Biblical Depression – Part 2 of 2

Yesterday’s examination of depression focused on Old Testament servants. Today we will finish up the Old Testament and take a look at New Testament servants, seeing how even the New Covenant is not a total protection against depression.

Despite the hype of the world, great wealth will not insulate you from depression. A perfect example of this is Solomon, the wisest, most prosperous man who ever lived, but who also suffered from bouts of relentless depression. In fact, he wrote a book expressing his feelings of hopelessness – the Book of Ecclesiastes. Listen to the opening words of Ecclesiastes, the words that become the resounding theme of all 12 chapters of the book, “’Meaningless! Meaningless!’, says the teacher. ‘Utterly meaningless! Everything is meaningless!’” (Ecclesiastes 1:2).

Similarly, youth offers no sure protection against depression. Look at Jeremiah. Here is a young man who was one of the premier prophets of the Old Testament. And yet, when he encountered persecution for preaching the Truth, and when he witnessed the fulfillment of his own prophecy in the destruction of Jerusalem, he was driven to utter despair. He also wrote a book recording his feelings of despair and pain – the Book of Lamentations. It is a book of laments and woes, which caused Jeremiah to become known as “The Weeping Prophet”.

Have you considered His servant Job? Don’t you know he went through a time of anger and depression? After losing everything of Earthly value in his life, with no explanation or reason being given to him, Job fell victim to depression. Remember, Job did not know about the discussions going on between God and Satan. He had no idea why the tragedies he faced had befallen him. “After this, Job opened his mouth and cursed the day he was born.” (Job 3:26). But eventually God released His servant Job from his misery.

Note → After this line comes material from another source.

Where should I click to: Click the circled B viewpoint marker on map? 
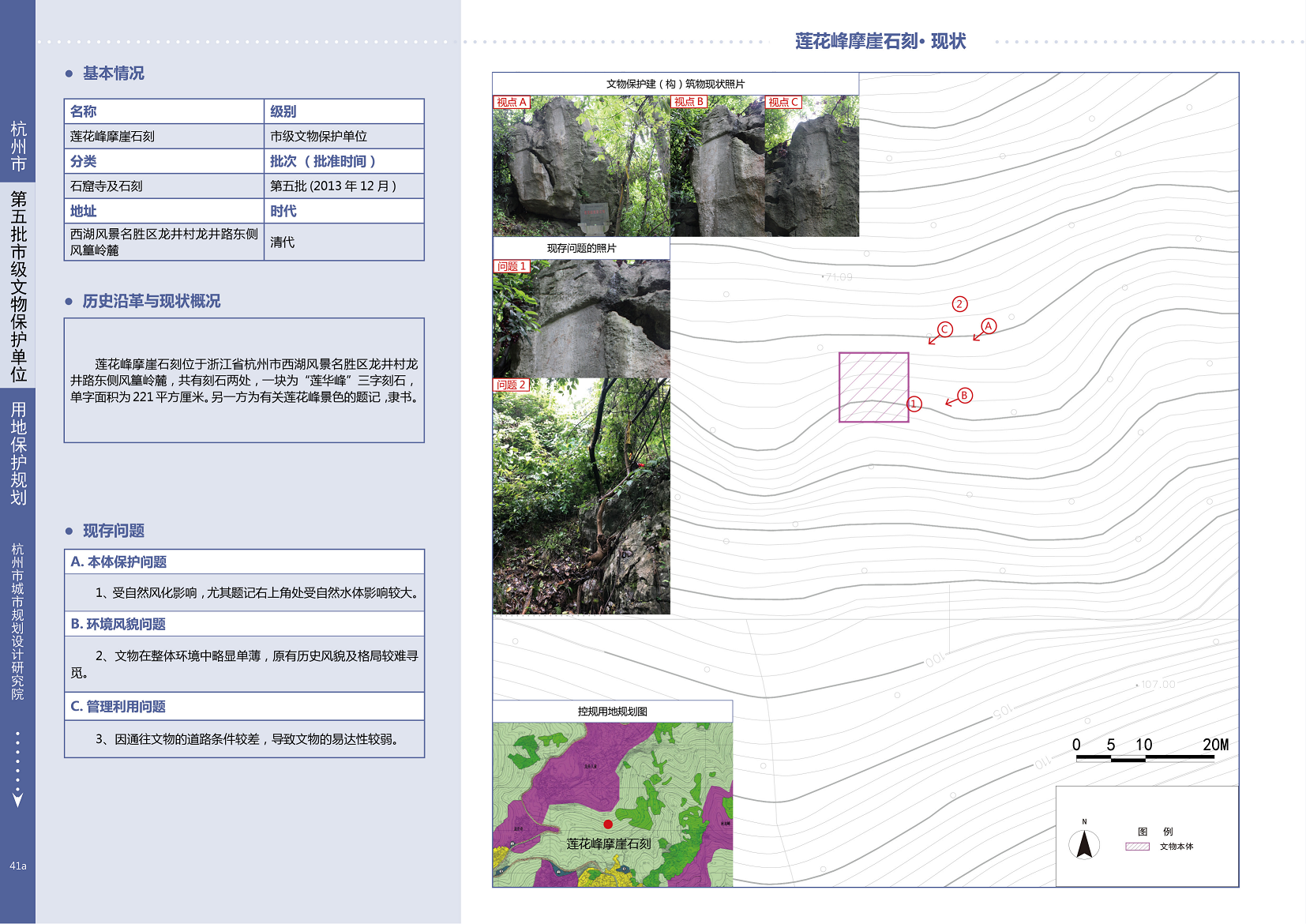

Even with rock-solid faith and unswerving devotion and commitment, the Apostle Paul records his trials with depression. In 2 Corinthians 1:8, he writes, “We do not want you to be uninformed, brothers, about the hardships we suffered in the province of Asia. We were under great pressure, far beyond our ability to endure, so that we despaired even of life. Indeed, in our hearts we felt the sentence of death. But this happened that we might not rely on ourselves, but on God, who raises the dead.”

Perhaps Paul was experiencing some discouragement and maybe some depression when he writes his last letter to Timothy. He is fully expecting to be executed by the Roman government. He feels all alone and deserted. “At my first defense, no one came to my support, but everyone deserted me. May it not be held against them.” (2 Timothy 4:16). With all Paul endured on behalf of our LORD Jesus Christ (2 Corinthians 11:23-29), it is not surprising he felt weary at times.

Maybe most important of all, it is helpful to know how our dear Savior, the Lord Jesus Christ experienced and dealt with the very same spectrum of painful emotions we experience. Did Jesus experience moments of depression? Scripture is not clear, but we do know the Bible says, “For we do not have a high priest who is unable to sympathize with our weaknesses, but we have one who has been tempted in every way, just as we are—yet without sin.” (Hebrews 4:15). “He was despised and rejected by men, a man of sorrows, and familiar with suffering (KJV – ‘Grief’).” (Isaiah 53:3). In John 12:27, facing His own death on the Cross, Jesus declared, “My soul is troubled.”

Even a perfectly normal man felt the impact of “the blues”, weeping before He raised Lazarus from the dead (John 11:35). Christ felt our sorrows, our depression, and our temptations so He could know the depressing hopelessness of our condition. Anyone in the flesh will be subject to the affliction of depression, it is just a part of our being human.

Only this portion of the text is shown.